## Work instructions
Search the listing below for lines that hold the word "computer", and report only how many there are.

## Records for this exercise
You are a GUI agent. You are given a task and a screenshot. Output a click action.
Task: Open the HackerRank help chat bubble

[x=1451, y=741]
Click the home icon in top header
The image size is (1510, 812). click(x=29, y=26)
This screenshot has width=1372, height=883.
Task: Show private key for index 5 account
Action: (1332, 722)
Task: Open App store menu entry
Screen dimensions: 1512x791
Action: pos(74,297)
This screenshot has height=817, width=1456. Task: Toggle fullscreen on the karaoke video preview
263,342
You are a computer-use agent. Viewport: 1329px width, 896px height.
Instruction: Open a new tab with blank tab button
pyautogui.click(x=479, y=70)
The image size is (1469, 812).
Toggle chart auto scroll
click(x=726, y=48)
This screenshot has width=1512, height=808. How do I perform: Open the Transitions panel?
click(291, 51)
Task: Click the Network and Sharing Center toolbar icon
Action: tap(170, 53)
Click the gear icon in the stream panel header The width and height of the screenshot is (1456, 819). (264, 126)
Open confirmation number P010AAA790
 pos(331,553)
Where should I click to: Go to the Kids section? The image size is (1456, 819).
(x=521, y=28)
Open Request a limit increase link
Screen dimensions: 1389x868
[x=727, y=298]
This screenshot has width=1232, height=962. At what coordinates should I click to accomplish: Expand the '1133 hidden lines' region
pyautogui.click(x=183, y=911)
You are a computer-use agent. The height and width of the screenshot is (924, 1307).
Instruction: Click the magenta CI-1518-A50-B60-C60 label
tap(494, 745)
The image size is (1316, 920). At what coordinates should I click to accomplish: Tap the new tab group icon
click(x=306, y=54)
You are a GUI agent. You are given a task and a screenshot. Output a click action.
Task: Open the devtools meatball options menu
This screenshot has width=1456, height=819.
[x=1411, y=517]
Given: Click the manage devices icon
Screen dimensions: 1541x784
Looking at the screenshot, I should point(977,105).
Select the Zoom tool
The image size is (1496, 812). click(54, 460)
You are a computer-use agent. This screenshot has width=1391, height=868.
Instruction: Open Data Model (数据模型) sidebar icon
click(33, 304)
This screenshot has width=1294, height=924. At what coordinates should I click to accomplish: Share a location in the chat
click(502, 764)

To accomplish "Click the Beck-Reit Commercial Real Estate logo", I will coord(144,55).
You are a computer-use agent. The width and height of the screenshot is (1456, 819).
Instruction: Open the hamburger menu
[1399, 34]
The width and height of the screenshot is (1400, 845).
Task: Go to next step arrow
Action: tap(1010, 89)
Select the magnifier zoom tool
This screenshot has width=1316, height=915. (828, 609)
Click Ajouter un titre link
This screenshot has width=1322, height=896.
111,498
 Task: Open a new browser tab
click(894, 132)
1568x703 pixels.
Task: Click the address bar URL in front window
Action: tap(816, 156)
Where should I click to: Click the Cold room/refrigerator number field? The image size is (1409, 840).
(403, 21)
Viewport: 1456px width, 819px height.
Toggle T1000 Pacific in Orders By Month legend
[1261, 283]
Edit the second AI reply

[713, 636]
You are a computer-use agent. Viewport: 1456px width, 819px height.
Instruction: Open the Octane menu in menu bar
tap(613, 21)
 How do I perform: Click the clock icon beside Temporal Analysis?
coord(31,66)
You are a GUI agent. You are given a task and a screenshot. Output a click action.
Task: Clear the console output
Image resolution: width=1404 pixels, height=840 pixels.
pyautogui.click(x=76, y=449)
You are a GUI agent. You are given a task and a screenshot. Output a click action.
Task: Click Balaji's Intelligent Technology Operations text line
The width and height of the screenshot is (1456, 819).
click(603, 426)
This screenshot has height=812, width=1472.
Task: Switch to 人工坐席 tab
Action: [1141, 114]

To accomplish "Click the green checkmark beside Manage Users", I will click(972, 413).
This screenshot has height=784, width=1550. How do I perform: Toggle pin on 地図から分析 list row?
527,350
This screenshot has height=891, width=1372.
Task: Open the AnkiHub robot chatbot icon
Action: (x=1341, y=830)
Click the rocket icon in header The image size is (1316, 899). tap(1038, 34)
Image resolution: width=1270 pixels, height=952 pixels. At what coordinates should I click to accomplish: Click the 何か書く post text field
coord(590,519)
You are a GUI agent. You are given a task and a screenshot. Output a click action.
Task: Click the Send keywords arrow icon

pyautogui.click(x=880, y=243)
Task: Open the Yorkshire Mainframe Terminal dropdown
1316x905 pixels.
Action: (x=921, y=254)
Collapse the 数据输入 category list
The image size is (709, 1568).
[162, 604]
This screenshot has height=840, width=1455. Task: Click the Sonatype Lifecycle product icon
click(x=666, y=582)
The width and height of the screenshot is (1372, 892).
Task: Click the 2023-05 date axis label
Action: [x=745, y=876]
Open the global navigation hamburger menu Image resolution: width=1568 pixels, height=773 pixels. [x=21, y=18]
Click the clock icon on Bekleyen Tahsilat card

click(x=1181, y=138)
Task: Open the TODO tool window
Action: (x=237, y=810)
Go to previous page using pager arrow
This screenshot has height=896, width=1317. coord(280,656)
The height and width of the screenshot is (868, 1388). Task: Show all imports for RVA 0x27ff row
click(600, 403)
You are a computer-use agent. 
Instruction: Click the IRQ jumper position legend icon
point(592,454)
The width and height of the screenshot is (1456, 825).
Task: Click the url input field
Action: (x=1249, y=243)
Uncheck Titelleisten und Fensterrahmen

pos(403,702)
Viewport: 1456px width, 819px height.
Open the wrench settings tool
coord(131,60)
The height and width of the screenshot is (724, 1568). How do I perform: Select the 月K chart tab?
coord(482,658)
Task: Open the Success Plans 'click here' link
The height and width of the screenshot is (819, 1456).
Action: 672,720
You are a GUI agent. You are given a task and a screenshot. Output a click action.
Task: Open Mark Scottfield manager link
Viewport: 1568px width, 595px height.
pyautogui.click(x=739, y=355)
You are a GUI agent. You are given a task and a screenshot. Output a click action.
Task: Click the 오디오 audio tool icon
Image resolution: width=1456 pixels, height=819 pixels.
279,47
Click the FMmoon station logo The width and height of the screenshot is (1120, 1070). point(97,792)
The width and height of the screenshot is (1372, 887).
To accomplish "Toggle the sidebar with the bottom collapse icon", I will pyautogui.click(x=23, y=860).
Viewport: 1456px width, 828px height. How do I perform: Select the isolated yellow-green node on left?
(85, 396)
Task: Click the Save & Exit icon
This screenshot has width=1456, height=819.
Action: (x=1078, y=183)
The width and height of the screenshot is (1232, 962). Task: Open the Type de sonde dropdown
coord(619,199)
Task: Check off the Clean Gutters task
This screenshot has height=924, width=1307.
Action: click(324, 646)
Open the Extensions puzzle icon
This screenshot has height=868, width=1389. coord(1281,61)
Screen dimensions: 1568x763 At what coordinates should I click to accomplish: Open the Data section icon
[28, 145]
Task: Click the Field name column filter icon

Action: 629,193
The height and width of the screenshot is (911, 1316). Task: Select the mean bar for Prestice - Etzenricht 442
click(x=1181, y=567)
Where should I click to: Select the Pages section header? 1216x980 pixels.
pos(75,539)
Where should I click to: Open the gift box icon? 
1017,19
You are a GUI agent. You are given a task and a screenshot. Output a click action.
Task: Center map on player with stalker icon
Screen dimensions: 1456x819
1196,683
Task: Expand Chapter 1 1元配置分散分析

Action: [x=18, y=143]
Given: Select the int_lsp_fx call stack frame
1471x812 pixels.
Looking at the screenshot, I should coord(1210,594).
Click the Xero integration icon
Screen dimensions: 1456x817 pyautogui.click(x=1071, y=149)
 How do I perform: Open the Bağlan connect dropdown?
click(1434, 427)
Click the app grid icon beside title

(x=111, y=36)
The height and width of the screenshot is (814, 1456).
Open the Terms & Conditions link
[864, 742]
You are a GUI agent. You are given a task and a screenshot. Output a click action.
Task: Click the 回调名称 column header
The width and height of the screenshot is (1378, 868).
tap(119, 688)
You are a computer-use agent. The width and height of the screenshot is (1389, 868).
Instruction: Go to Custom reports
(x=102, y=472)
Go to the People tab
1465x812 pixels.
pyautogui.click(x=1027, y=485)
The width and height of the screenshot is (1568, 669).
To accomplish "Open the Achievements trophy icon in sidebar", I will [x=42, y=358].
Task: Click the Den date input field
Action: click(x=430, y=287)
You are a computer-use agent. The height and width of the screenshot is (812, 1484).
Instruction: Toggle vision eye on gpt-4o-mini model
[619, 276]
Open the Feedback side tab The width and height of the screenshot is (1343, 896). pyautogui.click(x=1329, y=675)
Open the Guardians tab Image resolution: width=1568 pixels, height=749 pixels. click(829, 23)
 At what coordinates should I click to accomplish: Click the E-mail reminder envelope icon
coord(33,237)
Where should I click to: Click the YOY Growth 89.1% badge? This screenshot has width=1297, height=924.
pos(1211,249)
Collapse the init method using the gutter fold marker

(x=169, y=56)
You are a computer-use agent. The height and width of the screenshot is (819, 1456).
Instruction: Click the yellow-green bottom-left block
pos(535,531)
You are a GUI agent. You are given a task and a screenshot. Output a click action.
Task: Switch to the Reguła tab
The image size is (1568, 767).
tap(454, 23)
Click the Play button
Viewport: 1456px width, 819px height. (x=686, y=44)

## Written solution
9